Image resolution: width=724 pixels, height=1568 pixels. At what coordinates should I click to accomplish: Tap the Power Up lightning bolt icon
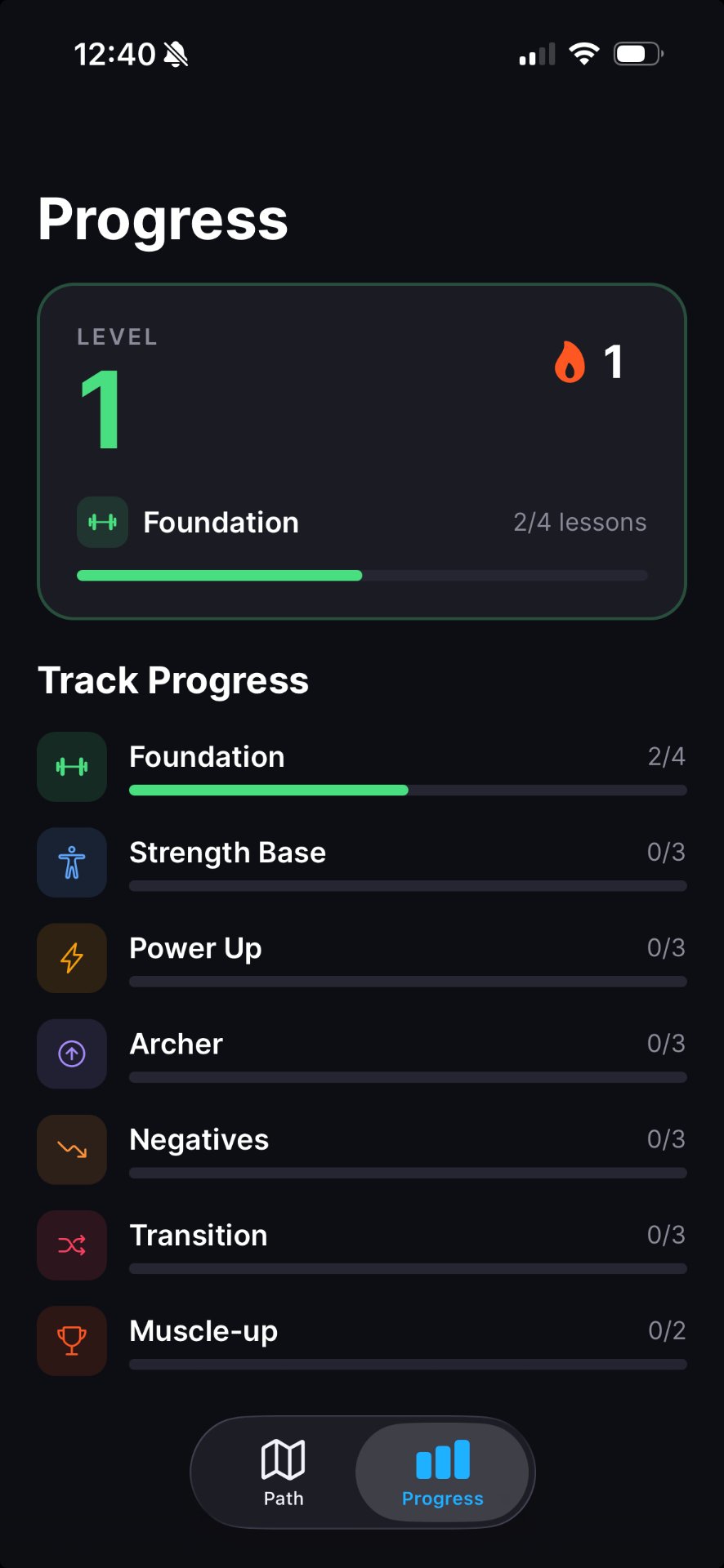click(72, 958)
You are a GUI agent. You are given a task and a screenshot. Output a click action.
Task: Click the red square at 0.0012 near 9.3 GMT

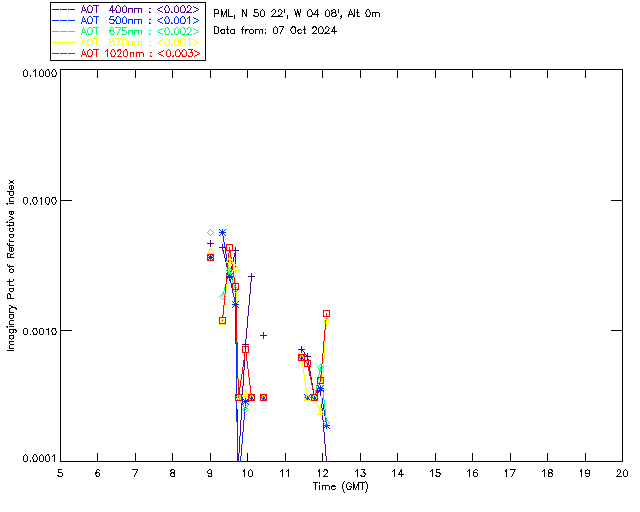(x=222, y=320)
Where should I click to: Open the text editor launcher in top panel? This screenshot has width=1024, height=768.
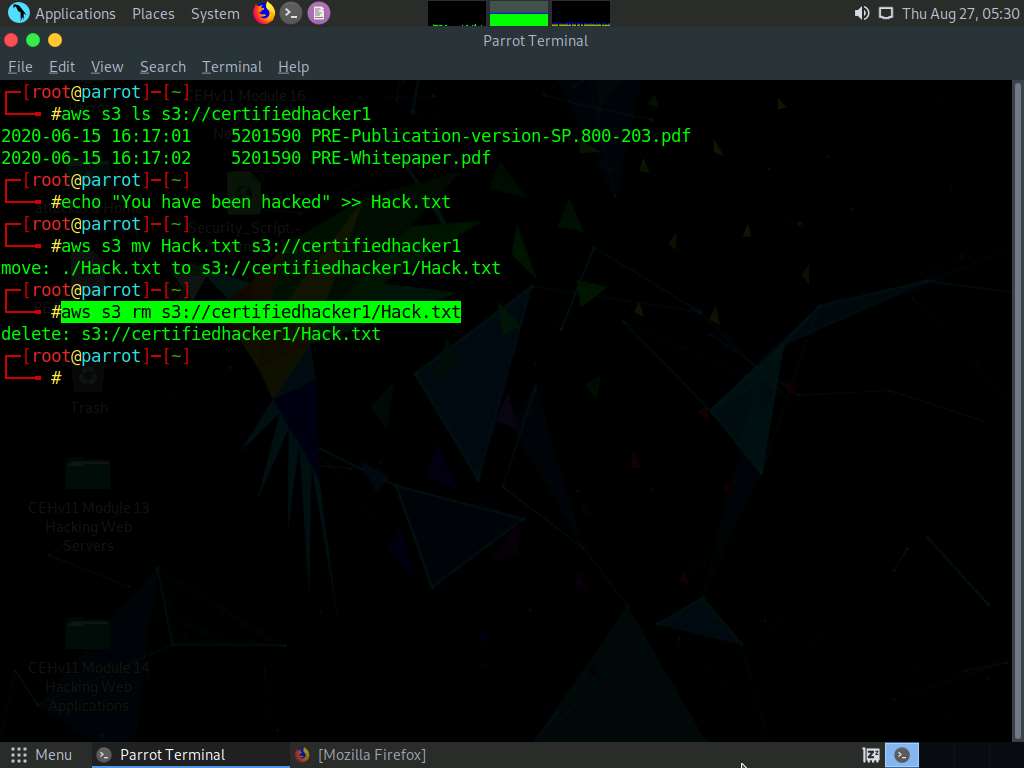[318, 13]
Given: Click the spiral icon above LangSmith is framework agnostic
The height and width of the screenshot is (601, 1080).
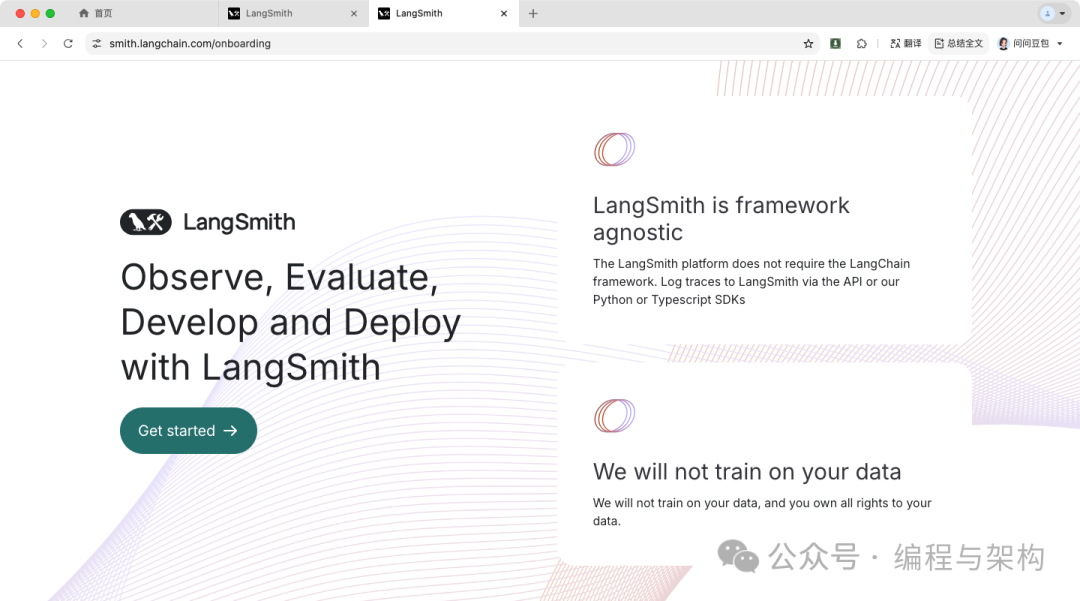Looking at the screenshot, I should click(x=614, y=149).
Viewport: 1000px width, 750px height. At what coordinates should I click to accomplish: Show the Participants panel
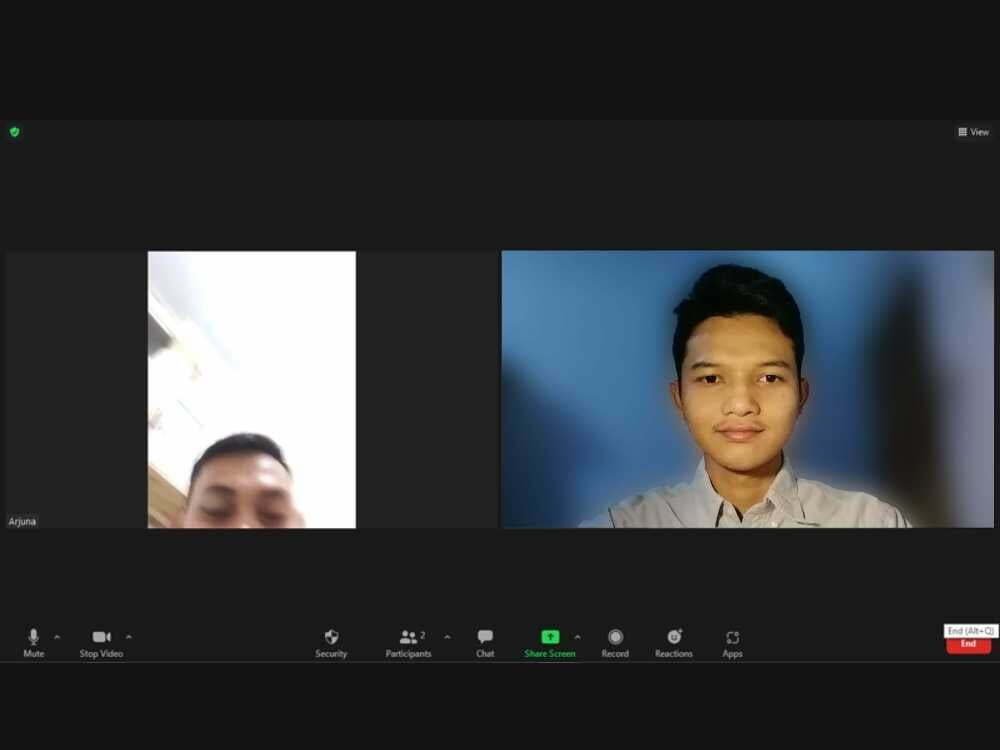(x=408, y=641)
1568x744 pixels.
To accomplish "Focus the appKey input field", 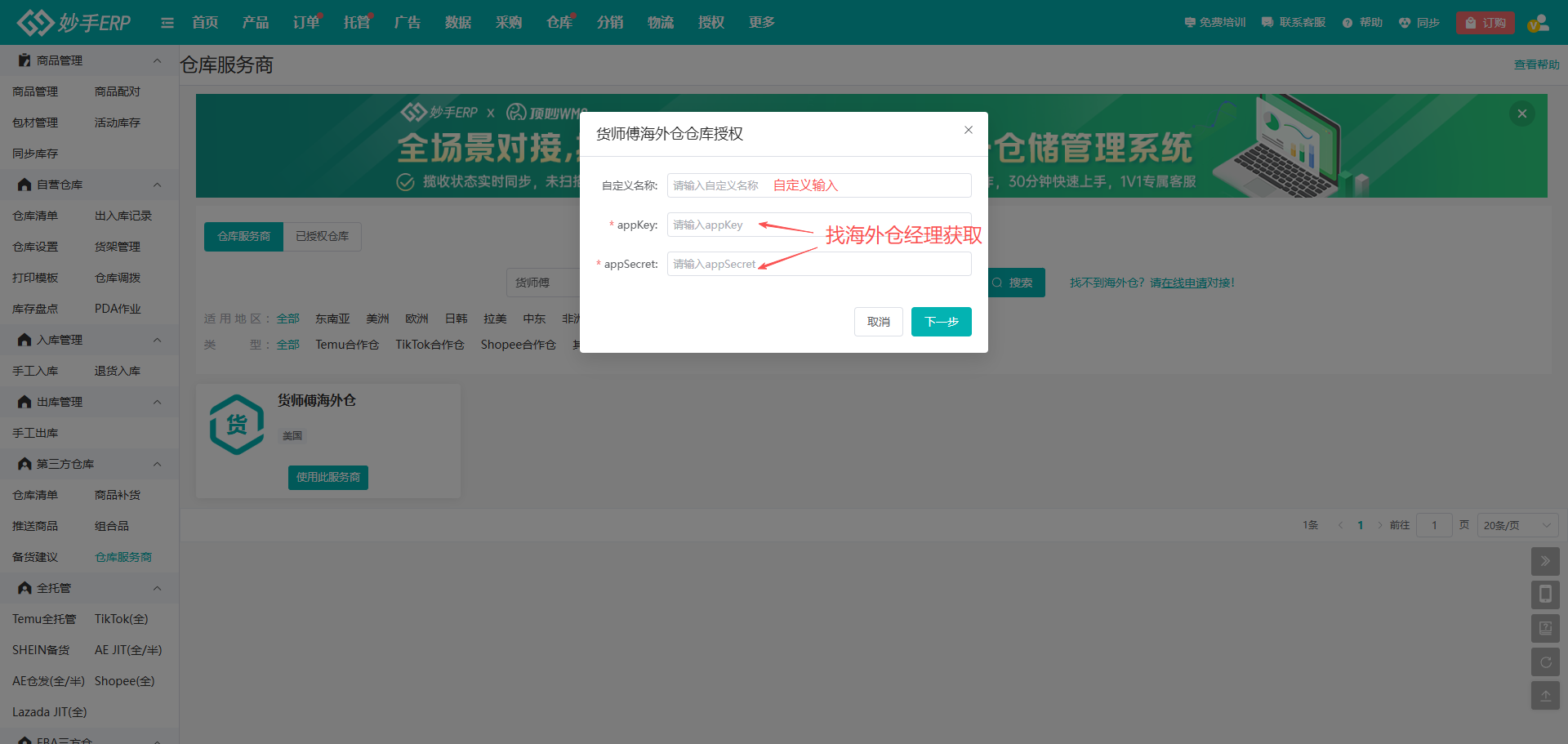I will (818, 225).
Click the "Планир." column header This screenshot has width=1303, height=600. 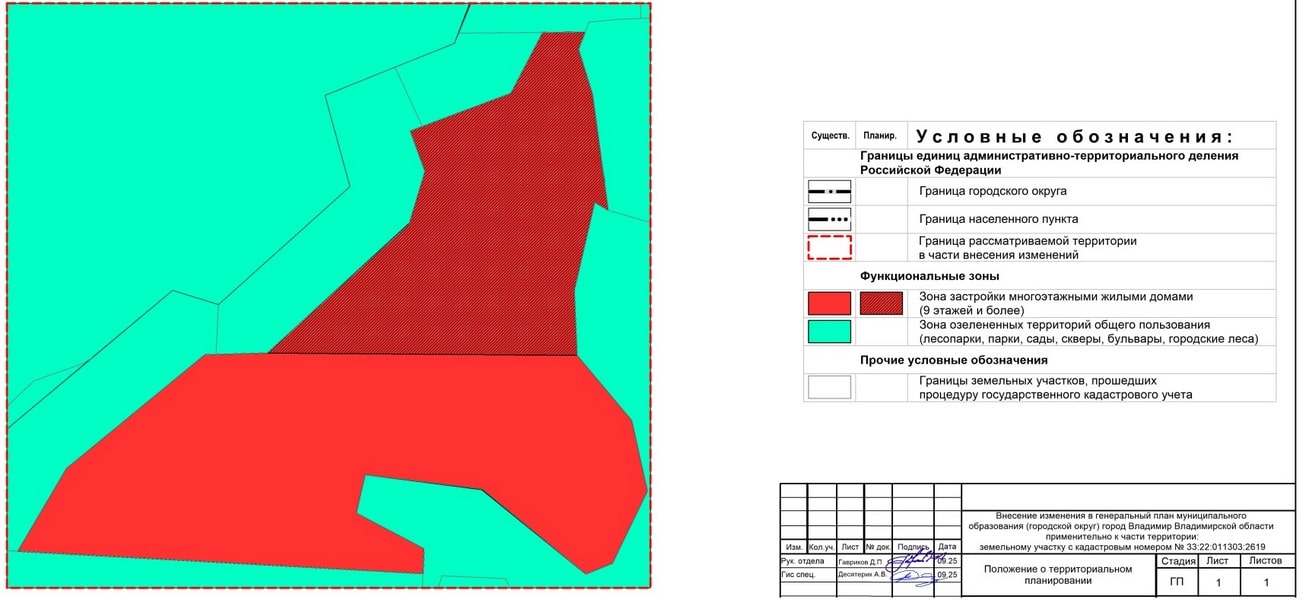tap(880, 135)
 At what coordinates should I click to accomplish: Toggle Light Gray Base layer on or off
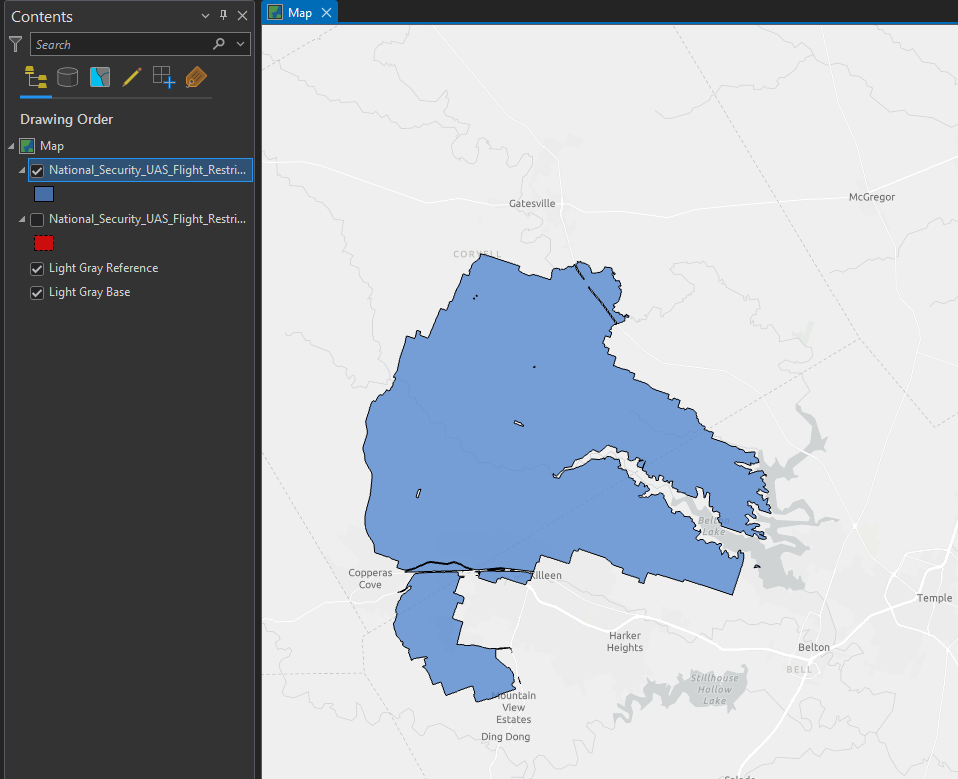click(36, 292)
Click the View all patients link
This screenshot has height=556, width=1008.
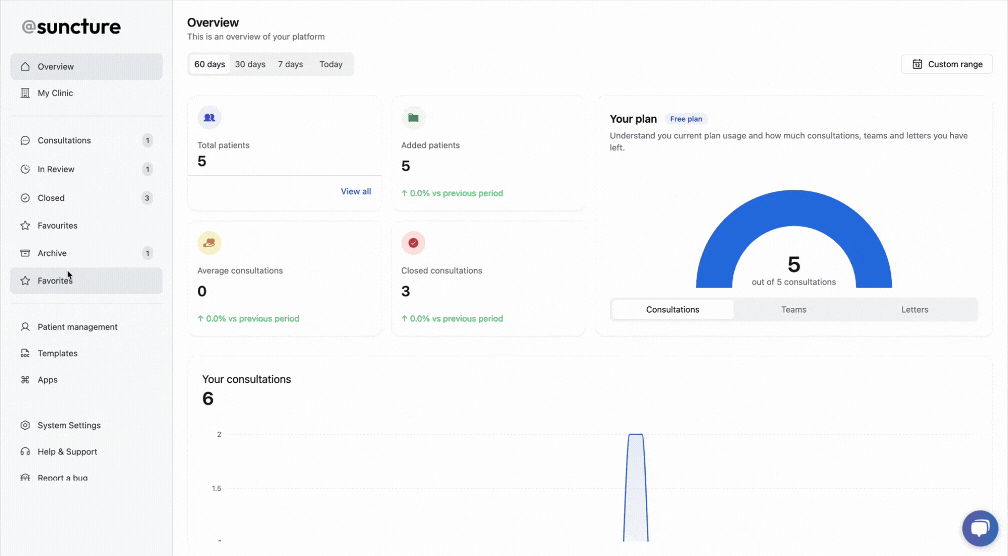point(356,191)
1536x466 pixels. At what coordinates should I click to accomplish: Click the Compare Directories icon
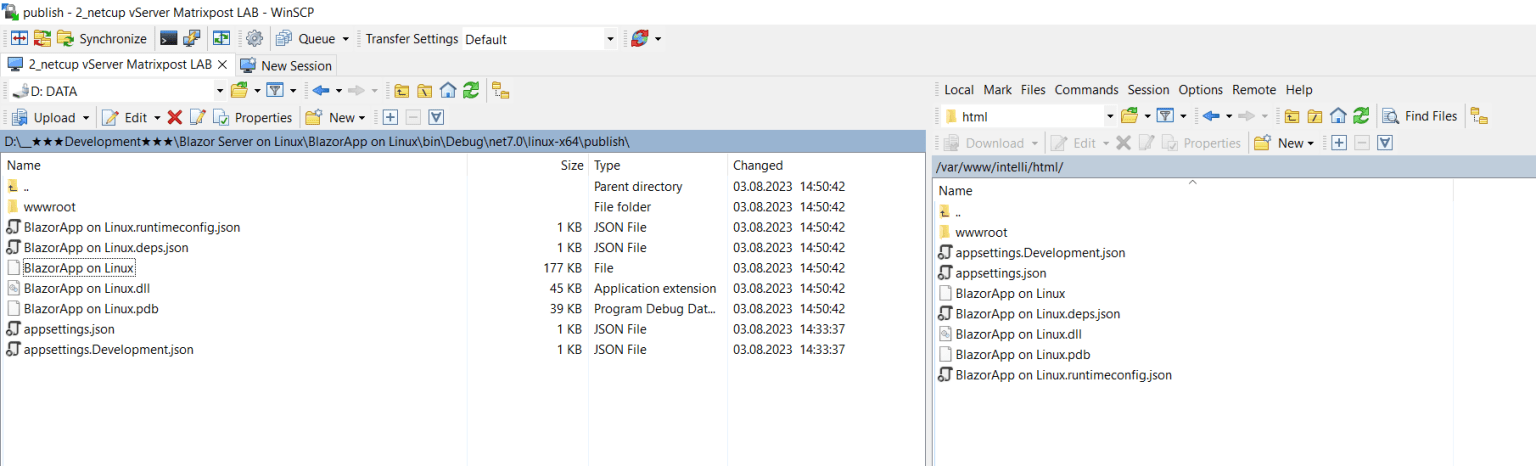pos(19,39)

===============

**Task description**
None of the pictures belong in the result. Print exactly the lines from the one containing "At what coordinates should I click to accomplish: Toggle" through the final line of the entries.

**Task response**
 At what coordinates should I click to accomplish: Toggle Light Gray Base layer on or off
click(36, 292)
Click the View all patients link
This screenshot has height=556, width=1008.
point(356,191)
1536x466 pixels. At what coordinates should I click to accomplish: Click the Compare Directories icon
pos(19,39)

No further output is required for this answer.